++++ Data provided ++++
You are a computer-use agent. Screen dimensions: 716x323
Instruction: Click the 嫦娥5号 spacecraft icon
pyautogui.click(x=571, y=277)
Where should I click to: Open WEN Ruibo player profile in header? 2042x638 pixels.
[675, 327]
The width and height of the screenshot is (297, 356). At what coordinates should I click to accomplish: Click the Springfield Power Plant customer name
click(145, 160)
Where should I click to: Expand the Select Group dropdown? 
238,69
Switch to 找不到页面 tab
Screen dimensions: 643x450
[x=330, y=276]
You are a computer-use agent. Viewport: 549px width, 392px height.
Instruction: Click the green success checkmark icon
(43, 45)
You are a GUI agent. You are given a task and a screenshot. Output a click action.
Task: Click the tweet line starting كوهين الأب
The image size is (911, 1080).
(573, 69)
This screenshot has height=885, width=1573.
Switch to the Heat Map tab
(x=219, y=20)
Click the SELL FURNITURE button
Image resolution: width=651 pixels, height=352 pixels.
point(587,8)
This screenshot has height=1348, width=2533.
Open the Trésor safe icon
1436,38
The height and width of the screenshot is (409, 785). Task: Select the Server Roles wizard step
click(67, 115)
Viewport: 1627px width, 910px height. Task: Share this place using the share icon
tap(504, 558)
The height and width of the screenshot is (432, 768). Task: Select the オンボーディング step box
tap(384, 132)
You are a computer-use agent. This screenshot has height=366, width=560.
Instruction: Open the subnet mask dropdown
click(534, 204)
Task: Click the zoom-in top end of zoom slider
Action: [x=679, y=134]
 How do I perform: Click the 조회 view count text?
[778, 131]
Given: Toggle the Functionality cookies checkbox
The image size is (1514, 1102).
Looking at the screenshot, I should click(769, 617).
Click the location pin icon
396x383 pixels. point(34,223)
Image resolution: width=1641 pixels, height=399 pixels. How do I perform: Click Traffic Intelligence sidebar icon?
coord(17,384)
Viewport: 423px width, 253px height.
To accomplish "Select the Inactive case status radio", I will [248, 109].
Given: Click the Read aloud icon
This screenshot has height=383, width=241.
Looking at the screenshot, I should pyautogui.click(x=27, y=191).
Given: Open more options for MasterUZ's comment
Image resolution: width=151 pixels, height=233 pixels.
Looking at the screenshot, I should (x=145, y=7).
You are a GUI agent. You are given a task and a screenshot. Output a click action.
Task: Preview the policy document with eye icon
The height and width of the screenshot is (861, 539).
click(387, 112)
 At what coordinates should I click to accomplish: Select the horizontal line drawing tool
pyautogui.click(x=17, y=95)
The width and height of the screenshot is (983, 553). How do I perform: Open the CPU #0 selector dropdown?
++++
> [Objective]
Can you write out all of the records again, swapping "dropdown" for "menu" and leaving everything else unchanged?

> [Written response]
You are a computer-use agent. Screen dimensions: 716x323
Instruction: Click the 嫦娥5号 spacecraft icon
pyautogui.click(x=571, y=277)
Where should I click to: Open WEN Ruibo player profile in header? 2042x638 pixels.
[675, 327]
The width and height of the screenshot is (297, 356). At what coordinates should I click to accomplish: Click the Springfield Power Plant customer name
click(145, 160)
Where should I click to: Expand the Select Group menu? 
238,69
Switch to 找不到页面 tab
Screen dimensions: 643x450
[x=330, y=276]
You are a computer-use agent. Viewport: 549px width, 392px height.
Instruction: Click the green success checkmark icon
(43, 45)
You are a GUI agent. You are given a task and a screenshot. Output a click action.
Task: Click the tweet line starting كوهين الأب
The image size is (911, 1080).
(573, 69)
This screenshot has height=885, width=1573.
Switch to the Heat Map tab
(x=219, y=20)
Click the SELL FURNITURE button
Image resolution: width=651 pixels, height=352 pixels.
point(587,8)
This screenshot has height=1348, width=2533.
Open the Trésor safe icon
1436,38
The height and width of the screenshot is (409, 785). Task: Select the Server Roles wizard step
click(67, 115)
Viewport: 1627px width, 910px height. Task: Share this place using the share icon
tap(504, 558)
The height and width of the screenshot is (432, 768). Task: Select the オンボーディング step box
tap(384, 132)
You are a computer-use agent. This screenshot has height=366, width=560.
Instruction: Open the subnet mask menu
click(534, 204)
Task: Click the zoom-in top end of zoom slider
Action: [x=679, y=134]
 How do I perform: Click the 조회 view count text?
[778, 131]
Given: Toggle the Functionality cookies checkbox
The image size is (1514, 1102).
Looking at the screenshot, I should click(769, 617).
Click the location pin icon
396x383 pixels. point(34,223)
Image resolution: width=1641 pixels, height=399 pixels. How do I perform: Click Traffic Intelligence sidebar icon?
coord(17,384)
Viewport: 423px width, 253px height.
To accomplish "Select the Inactive case status radio", I will [248, 109].
Given: Click the Read aloud icon
This screenshot has height=383, width=241.
Looking at the screenshot, I should pyautogui.click(x=27, y=191).
Given: Open more options for MasterUZ's comment
Image resolution: width=151 pixels, height=233 pixels.
Looking at the screenshot, I should (x=145, y=7).
You are a GUI agent. You are given a task and a screenshot. Output a click action.
Task: Preview the policy document with eye icon
The height and width of the screenshot is (861, 539).
click(387, 112)
 At what coordinates should I click to accomplish: Select the horizontal line drawing tool
pyautogui.click(x=17, y=95)
The width and height of the screenshot is (983, 553). How do I perform: Open the CPU #0 selector menu?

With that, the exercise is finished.